(Source records)

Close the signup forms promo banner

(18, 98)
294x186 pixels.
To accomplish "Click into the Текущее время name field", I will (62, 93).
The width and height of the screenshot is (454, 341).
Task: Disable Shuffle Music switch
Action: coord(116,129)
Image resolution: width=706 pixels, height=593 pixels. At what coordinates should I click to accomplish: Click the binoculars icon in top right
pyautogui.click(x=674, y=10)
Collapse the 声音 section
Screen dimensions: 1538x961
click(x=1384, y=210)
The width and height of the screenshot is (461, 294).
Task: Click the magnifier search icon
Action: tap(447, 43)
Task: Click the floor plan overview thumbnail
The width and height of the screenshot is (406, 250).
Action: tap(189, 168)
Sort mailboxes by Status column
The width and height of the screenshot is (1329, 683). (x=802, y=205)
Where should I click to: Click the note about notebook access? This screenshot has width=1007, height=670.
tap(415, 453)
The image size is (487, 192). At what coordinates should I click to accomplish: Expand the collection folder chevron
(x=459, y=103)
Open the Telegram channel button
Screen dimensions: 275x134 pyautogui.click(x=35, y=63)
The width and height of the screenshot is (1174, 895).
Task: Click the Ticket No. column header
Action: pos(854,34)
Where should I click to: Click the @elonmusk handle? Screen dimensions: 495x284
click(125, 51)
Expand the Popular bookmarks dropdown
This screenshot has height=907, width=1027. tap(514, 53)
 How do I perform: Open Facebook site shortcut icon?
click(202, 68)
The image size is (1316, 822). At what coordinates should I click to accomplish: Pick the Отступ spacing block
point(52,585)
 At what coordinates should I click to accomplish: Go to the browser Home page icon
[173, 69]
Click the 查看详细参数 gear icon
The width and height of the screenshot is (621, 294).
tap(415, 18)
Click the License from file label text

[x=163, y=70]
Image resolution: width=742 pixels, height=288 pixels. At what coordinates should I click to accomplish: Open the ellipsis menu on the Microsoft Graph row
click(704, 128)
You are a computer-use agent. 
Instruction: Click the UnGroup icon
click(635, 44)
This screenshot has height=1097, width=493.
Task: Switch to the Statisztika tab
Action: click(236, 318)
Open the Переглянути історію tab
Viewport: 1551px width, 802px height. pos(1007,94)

- **Short exercise**
Output the lines from the one containing "294x186 pixels." up to and including the one containing "Action: tap(447, 43)", reproducing each exactly.

- **Completed exercise**
294x186 pixels.
To accomplish "Click into the Текущее время name field", I will (62, 93).
The width and height of the screenshot is (454, 341).
Task: Disable Shuffle Music switch
Action: coord(116,129)
Image resolution: width=706 pixels, height=593 pixels. At what coordinates should I click to accomplish: Click the binoculars icon in top right
pyautogui.click(x=674, y=10)
Collapse the 声音 section
Screen dimensions: 1538x961
click(x=1384, y=210)
The width and height of the screenshot is (461, 294).
Task: Click the magnifier search icon
Action: tap(447, 43)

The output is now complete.